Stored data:
···

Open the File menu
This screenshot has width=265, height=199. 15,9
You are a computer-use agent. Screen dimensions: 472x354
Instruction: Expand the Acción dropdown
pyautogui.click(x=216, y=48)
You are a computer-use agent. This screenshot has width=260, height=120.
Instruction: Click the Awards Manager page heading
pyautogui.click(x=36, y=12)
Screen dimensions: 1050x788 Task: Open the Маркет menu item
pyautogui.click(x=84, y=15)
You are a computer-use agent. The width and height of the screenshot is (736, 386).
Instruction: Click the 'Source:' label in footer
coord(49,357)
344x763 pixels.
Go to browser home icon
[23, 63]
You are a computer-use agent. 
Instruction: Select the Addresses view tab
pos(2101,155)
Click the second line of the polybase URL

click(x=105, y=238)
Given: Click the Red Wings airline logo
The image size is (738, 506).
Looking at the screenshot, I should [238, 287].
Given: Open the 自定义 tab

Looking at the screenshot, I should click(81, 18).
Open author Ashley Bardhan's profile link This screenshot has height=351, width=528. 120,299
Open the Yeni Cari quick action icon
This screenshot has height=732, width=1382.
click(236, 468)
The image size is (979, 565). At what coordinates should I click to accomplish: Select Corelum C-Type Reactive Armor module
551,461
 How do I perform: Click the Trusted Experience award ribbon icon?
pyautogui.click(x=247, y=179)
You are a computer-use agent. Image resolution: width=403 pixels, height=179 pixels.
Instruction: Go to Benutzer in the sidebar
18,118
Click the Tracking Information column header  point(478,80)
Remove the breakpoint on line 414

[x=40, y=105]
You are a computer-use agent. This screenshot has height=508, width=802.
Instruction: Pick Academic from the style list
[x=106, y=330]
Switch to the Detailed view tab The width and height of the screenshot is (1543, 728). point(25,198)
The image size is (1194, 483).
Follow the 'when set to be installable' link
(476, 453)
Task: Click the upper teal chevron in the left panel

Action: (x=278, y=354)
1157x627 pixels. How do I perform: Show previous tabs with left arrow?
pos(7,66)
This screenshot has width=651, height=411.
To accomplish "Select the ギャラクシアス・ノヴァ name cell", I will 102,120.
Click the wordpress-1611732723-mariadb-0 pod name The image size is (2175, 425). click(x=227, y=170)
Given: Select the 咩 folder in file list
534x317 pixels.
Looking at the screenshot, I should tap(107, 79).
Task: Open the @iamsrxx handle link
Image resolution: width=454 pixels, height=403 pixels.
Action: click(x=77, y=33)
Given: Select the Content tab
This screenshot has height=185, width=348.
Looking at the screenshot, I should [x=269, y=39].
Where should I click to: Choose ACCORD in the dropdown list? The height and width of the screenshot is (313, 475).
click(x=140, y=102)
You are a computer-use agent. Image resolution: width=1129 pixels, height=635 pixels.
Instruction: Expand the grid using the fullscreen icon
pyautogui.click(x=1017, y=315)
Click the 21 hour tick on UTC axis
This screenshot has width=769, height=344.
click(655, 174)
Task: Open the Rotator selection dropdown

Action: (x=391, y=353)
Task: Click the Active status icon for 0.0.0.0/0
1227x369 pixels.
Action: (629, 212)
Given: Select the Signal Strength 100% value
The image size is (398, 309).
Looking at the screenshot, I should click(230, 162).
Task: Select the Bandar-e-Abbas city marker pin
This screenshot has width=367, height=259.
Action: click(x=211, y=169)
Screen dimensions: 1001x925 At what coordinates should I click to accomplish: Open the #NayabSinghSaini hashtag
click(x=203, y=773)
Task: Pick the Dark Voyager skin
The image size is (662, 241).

···

**ACTIVITY**
Whichever lines of the records above hold the word "name" should all be copied out.

**RESPONSE TO THE EXERCISE**
To accomplish "Select the ギャラクシアス・ノヴァ name cell", I will 102,120.
Click the wordpress-1611732723-mariadb-0 pod name The image size is (2175, 425). click(x=227, y=170)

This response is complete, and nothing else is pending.